Sengketa 800 Hektare Meledak Lagi, DPRD Tala Turun Tangan Bedah Konflik Warga Kintap vs PT KJW.

TANAH LAUT, POSTKalimantan – Sengketa lahan seluas sekitar 800 hektare antara warga Desa Kintap, Kecamatan Kintap, dengan perusahaan perkebunan PT Kintap Jaya Wattindo (KJW) kembali memanas. Persoalan yang telah bergulir selama bertahun-tahun itu kini kembali menjadi perhatian serius DPRD Kabupaten Tanah Laut (Tala).

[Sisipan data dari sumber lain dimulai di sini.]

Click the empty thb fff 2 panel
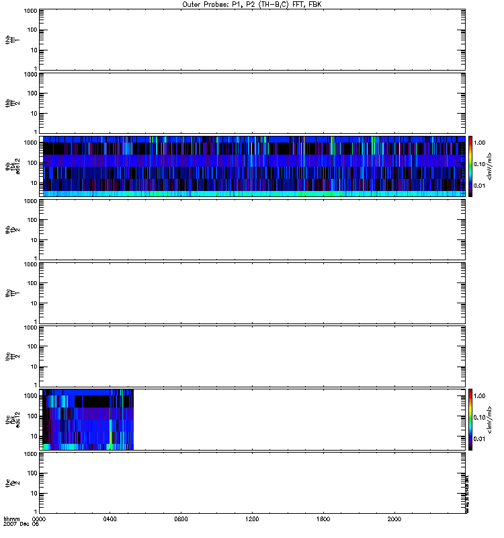 click(x=252, y=102)
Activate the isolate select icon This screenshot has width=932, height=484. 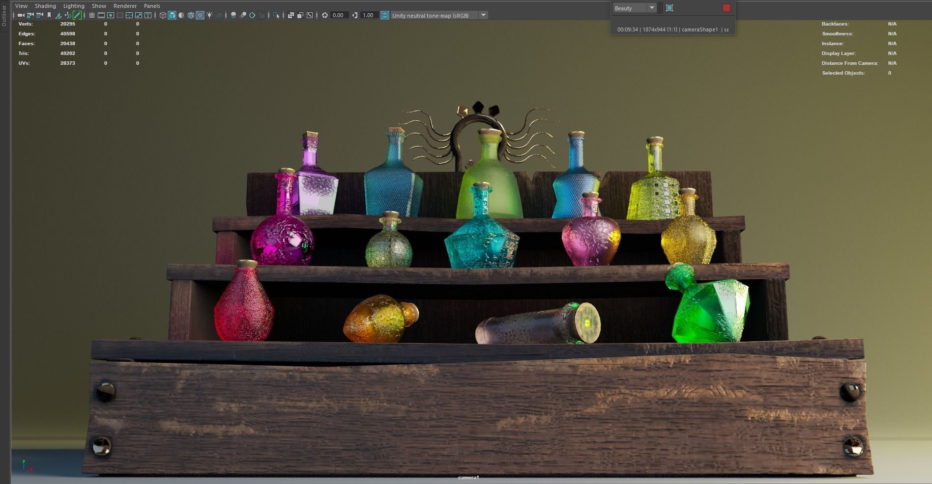(x=277, y=15)
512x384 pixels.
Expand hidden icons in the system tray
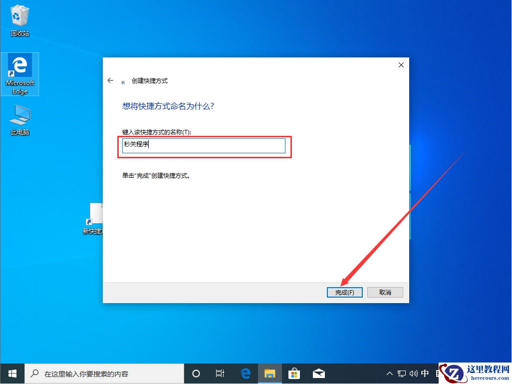389,373
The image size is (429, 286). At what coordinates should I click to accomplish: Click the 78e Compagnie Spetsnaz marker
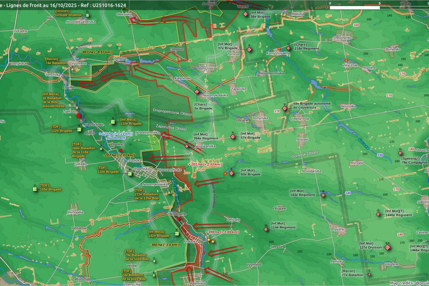(x=400, y=153)
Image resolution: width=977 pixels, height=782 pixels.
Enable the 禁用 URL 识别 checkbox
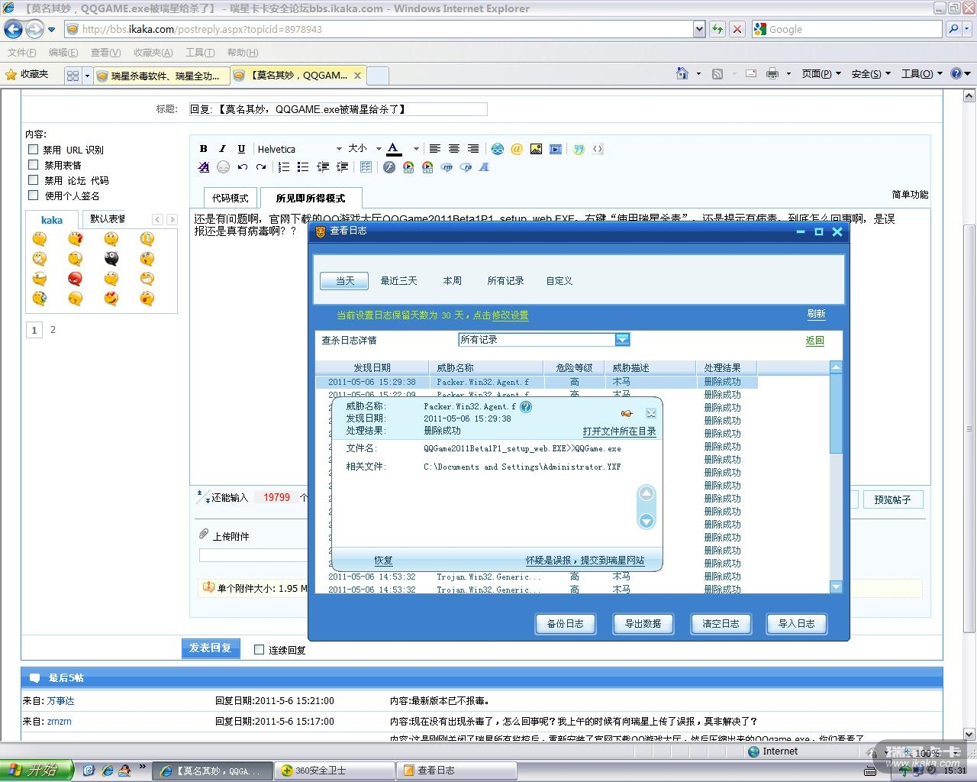click(34, 150)
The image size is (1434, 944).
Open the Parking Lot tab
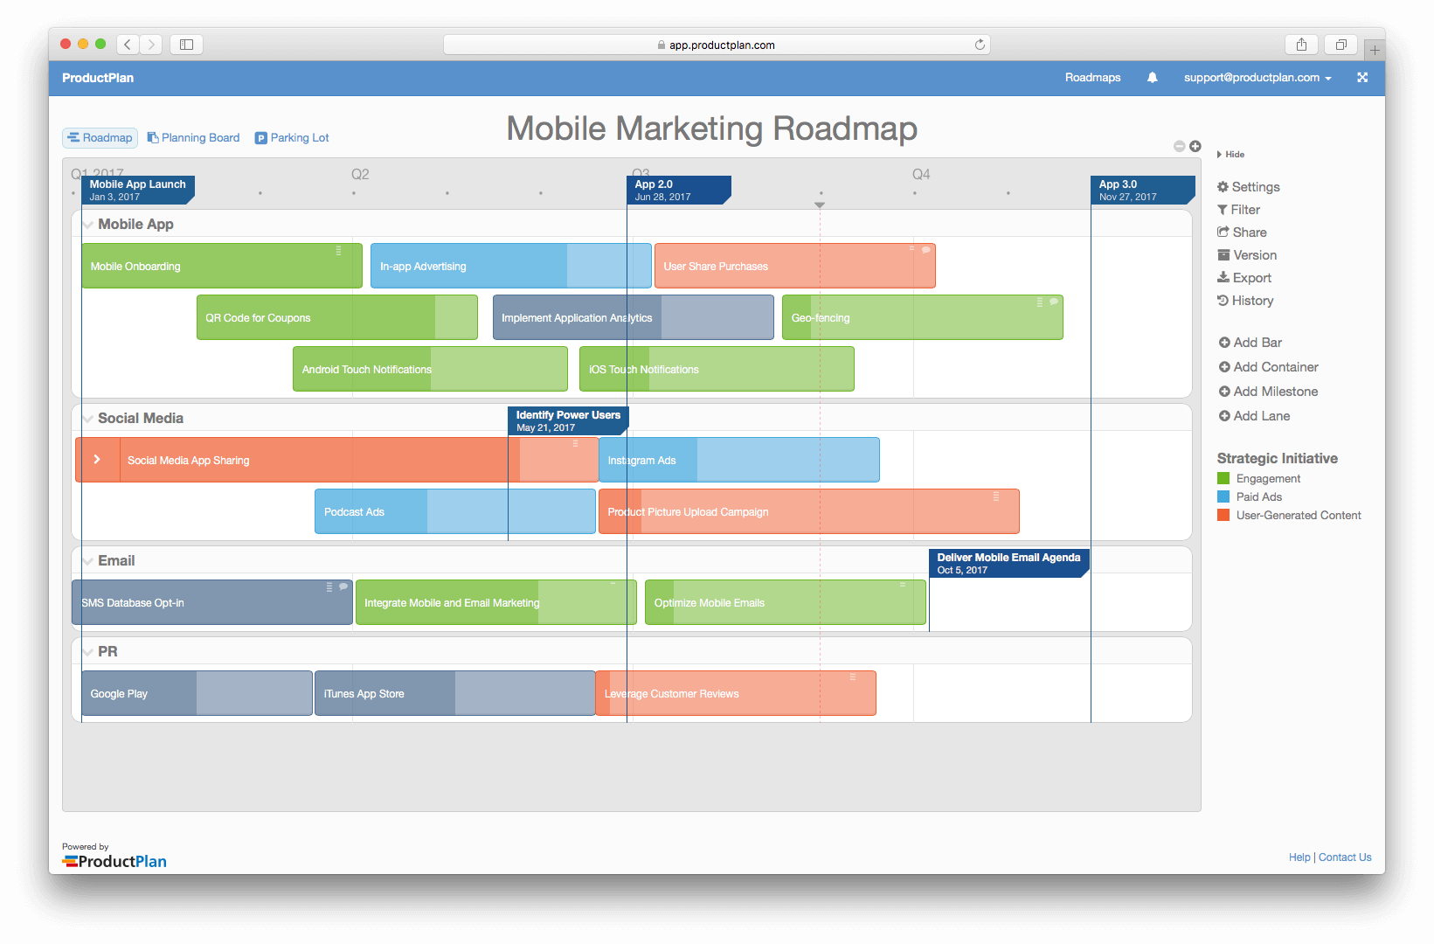click(x=292, y=138)
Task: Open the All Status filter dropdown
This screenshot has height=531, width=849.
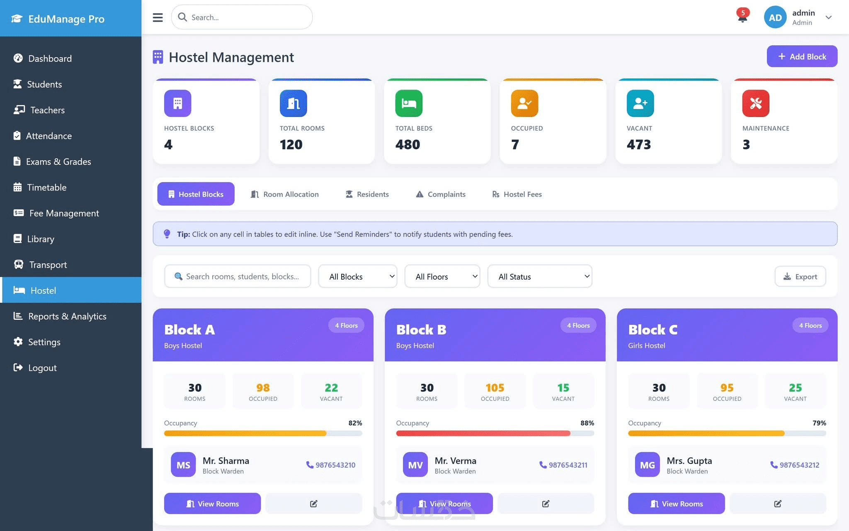Action: click(x=539, y=276)
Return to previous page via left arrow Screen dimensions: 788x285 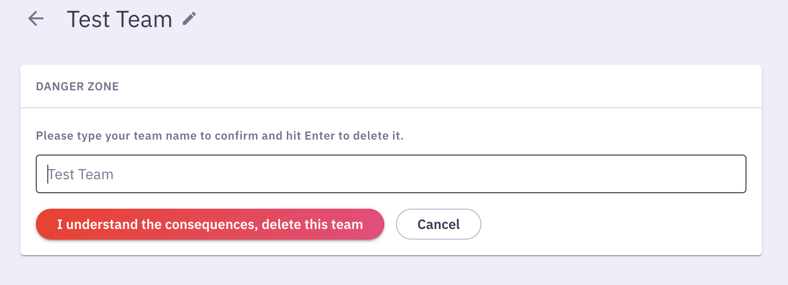(x=36, y=19)
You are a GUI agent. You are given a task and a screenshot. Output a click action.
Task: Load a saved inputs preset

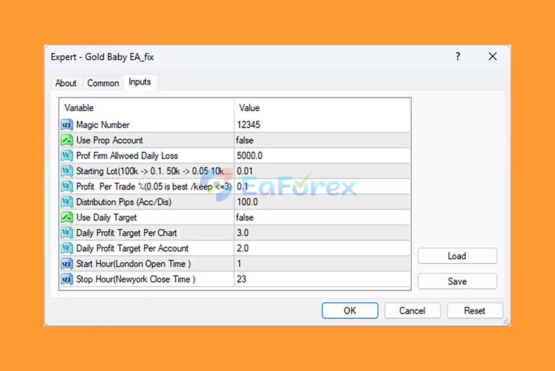pos(457,256)
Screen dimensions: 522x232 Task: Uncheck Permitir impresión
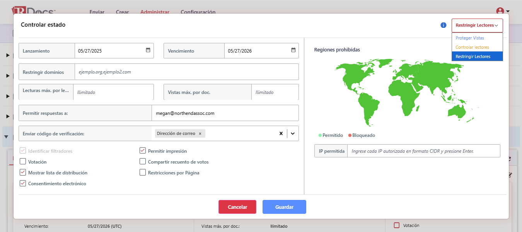tap(143, 151)
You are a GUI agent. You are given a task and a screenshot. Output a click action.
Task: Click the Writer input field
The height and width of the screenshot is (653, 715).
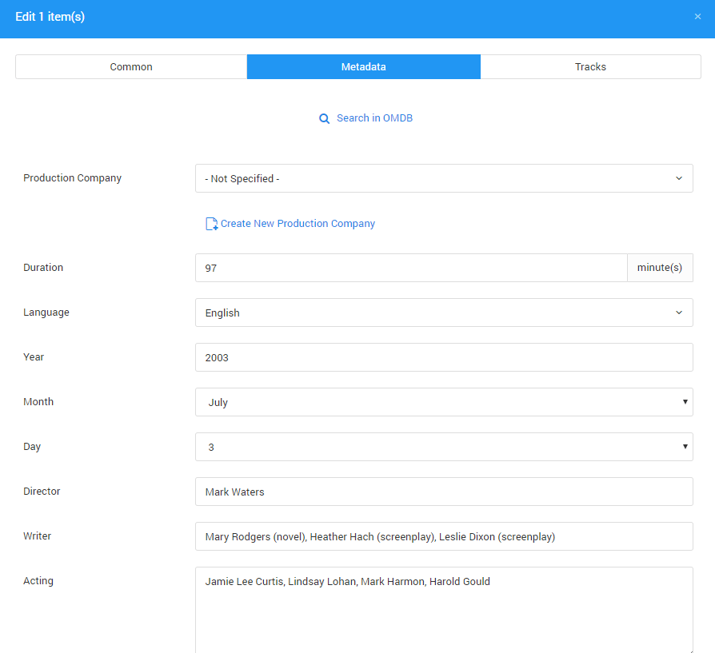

Melalui Komisi I, DPRD Tala menggelar Rapat Dengar Pendapat Umum (RDPU) di ruang paripurna untuk membedah akar persoalan sekaligus mencari jalan keluar yang dinilai adil bagi seluruh pihak.

Rapat dipimpin Ketua Komisi I DPRD Tala, Yoga Pinis Suhendra bersama jajaran anggota komisi lainnya. Forum berlangsung terbuka dengan menghadirkan sejumlah instansi terkait guna memperjelas duduk perkara sengketa lahan yang hingga kini belum menemukan titik terang.

Dalam keterangannya kepada awak media, Rabu (11/2/2026), Yoga menjelaskan sengketa tersebut melibatkan masyarakat Desa Kintap yang diwakili Syahrun dan rekan-rekannya dengan pihak PT KJW. Lahan yang disengketakan berada di area perkebunan perusahaan dan diklaim masyarakat berdasarkan alas hak berupa segel atau sporadik.

“RDPU ini menjadi ruang klarifikasi sekaligus pendalaman agar persoalan dapat dipandang secara objektif sebelum masuk ke langkah berikutnya,” ujarnya.

Sejumlah pihak turut dihadirkan dalam forum tersebut, mulai dari Kantor Pertanahan Tala, Bagian Pemerintahan Setda Tala, Dinas Tanaman Pangan Hortikultura dan Perkebunan (Distanhorbun), Dinas PUPRP, Pemerintah Kecamatan Kintap yang diwakili sekretaris camat, hingga unsur pengamanan dari Polres Tala.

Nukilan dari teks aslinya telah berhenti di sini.